Assignment: Set down every entry again, exactly as it appears.
Start of Records for this exercise
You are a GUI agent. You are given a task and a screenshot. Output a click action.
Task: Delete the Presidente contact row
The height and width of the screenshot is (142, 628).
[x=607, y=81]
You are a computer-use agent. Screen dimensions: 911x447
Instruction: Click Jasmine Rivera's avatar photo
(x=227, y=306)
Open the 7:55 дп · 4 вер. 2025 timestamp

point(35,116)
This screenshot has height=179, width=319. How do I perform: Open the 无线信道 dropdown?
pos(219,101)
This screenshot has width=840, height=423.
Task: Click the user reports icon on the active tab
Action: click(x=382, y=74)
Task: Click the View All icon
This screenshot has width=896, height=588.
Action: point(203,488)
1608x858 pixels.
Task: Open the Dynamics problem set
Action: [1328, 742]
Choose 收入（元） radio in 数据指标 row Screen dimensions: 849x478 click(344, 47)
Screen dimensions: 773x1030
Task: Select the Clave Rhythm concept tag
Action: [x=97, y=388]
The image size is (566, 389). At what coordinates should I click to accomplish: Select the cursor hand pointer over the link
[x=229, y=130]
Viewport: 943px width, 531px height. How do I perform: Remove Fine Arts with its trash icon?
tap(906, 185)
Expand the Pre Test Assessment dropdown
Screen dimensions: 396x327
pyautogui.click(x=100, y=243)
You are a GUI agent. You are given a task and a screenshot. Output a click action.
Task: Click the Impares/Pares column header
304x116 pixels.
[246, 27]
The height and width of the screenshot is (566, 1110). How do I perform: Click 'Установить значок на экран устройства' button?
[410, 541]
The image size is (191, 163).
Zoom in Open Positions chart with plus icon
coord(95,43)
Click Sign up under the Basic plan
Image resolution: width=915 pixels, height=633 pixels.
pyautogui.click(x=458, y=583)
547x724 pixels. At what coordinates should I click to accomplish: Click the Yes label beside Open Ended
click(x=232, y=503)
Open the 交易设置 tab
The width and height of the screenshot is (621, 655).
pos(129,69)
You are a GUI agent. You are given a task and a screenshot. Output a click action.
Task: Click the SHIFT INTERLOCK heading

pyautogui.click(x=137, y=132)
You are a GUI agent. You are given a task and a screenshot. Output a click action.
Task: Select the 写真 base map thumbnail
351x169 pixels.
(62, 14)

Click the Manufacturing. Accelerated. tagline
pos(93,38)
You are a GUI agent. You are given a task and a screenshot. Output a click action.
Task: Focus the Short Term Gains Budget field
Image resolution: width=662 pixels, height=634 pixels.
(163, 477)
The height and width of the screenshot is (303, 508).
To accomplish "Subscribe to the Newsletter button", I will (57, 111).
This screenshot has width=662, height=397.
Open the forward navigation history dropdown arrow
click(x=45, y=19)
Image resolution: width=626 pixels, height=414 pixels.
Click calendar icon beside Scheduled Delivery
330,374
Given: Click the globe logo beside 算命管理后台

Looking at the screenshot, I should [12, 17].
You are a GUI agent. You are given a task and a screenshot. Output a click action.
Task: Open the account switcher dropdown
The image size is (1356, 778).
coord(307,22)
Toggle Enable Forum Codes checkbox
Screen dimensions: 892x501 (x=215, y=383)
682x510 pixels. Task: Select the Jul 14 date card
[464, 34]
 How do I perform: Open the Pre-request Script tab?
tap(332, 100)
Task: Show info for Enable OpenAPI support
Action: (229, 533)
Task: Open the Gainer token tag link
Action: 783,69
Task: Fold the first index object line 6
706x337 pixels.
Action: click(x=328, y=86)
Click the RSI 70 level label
End of Records for this exercise
Output below:
You are a GUI agent. You are given a task and a screenshot. Output a click action.
Task: Delete the Presidente contact row
The height and width of the screenshot is (142, 628).
[x=607, y=81]
You are a computer-use agent. Screen dimensions: 911x447
Instruction: Click Jasmine Rivera's avatar photo
(x=227, y=306)
Open the 7:55 дп · 4 вер. 2025 timestamp

point(35,116)
This screenshot has height=179, width=319. How do I perform: Open the 无线信道 dropdown?
pos(219,101)
This screenshot has width=840, height=423.
Task: Click the user reports icon on the active tab
Action: click(x=382, y=74)
Task: Click the View All icon
This screenshot has width=896, height=588.
Action: point(203,488)
1608x858 pixels.
Task: Open the Dynamics problem set
Action: [1328, 742]
Choose 收入（元） radio in 数据指标 row Screen dimensions: 849x478 click(344, 47)
Screen dimensions: 773x1030
Task: Select the Clave Rhythm concept tag
Action: [x=97, y=388]
The image size is (566, 389). At what coordinates should I click to accomplish: Select the cursor hand pointer over the link
[x=229, y=130]
Viewport: 943px width, 531px height. How do I perform: Remove Fine Arts with its trash icon?
tap(906, 185)
Expand the Pre Test Assessment dropdown
Screen dimensions: 396x327
pyautogui.click(x=100, y=243)
You are a GUI agent. You are given a task and a screenshot. Output a click action.
Task: Click the Impares/Pares column header
304x116 pixels.
[246, 27]
The height and width of the screenshot is (566, 1110). How do I perform: Click 'Установить значок на экран устройства' button?
[410, 541]
The image size is (191, 163).
Zoom in Open Positions chart with plus icon
coord(95,43)
Click Sign up under the Basic plan
Image resolution: width=915 pixels, height=633 pixels.
pyautogui.click(x=458, y=583)
547x724 pixels. At what coordinates should I click to accomplish: Click the Yes label beside Open Ended
click(x=232, y=503)
Open the 交易设置 tab
The width and height of the screenshot is (621, 655).
pos(129,69)
You are a GUI agent. You are given a task and a screenshot. Output a click action.
Task: Click the SHIFT INTERLOCK heading

pyautogui.click(x=137, y=132)
You are a GUI agent. You are given a task and a screenshot. Output a click action.
Task: Select the 写真 base map thumbnail
351x169 pixels.
(62, 14)

Click the Manufacturing. Accelerated. tagline
pos(93,38)
You are a GUI agent. You are given a task and a screenshot. Output a click action.
Task: Focus the Short Term Gains Budget field
Image resolution: width=662 pixels, height=634 pixels.
(163, 477)
The height and width of the screenshot is (303, 508).
To accomplish "Subscribe to the Newsletter button", I will (57, 111).
This screenshot has width=662, height=397.
Open the forward navigation history dropdown arrow
click(x=45, y=19)
Image resolution: width=626 pixels, height=414 pixels.
Click calendar icon beside Scheduled Delivery
330,374
Given: Click the globe logo beside 算命管理后台

Looking at the screenshot, I should [12, 17].
You are a GUI agent. You are given a task and a screenshot. Output a click action.
Task: Open the account switcher dropdown
The image size is (1356, 778).
coord(307,22)
Toggle Enable Forum Codes checkbox
Screen dimensions: 892x501 (x=215, y=383)
682x510 pixels. Task: Select the Jul 14 date card
[464, 34]
 How do I perform: Open the Pre-request Script tab?
tap(332, 100)
Task: Show info for Enable OpenAPI support
Action: (229, 533)
Task: Open the Gainer token tag link
Action: 783,69
Task: Fold the first index object line 6
706x337 pixels.
Action: click(x=328, y=86)
Click the RSI 70 level label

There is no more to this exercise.